Provided data Start Marker

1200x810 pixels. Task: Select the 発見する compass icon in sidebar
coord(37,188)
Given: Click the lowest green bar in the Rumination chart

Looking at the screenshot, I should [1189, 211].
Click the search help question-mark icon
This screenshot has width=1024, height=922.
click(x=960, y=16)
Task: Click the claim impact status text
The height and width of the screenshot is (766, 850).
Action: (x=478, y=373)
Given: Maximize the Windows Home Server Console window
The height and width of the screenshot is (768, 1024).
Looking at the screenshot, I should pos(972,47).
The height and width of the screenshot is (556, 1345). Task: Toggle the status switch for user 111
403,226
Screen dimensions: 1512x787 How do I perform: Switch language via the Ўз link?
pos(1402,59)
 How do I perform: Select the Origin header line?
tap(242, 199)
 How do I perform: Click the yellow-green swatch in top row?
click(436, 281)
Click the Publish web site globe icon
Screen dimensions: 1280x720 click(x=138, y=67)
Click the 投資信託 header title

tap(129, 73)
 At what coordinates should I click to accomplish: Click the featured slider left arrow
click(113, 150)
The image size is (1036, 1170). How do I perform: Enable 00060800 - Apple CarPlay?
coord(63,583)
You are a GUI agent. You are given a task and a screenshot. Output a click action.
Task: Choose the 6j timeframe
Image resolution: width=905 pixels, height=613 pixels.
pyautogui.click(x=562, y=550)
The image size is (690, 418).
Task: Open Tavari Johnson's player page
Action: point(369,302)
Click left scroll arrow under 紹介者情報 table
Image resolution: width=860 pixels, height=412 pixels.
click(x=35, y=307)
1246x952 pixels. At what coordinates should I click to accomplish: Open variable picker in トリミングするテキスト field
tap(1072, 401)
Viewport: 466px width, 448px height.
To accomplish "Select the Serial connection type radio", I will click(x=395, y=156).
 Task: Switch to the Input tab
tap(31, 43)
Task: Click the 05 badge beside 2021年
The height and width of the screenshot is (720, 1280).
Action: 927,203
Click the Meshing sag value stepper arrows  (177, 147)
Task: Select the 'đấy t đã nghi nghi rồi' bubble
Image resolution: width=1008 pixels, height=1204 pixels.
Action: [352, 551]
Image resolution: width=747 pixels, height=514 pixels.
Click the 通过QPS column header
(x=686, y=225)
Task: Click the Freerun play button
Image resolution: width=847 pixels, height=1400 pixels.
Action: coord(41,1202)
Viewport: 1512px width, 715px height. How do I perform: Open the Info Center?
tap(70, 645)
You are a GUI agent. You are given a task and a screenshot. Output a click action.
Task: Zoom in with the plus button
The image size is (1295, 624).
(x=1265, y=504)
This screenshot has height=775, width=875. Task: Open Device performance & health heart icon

Provided data End Marker

Assigned task
Using the data above, say how many lines include "button". No other reply is needed.

Answer to this task
2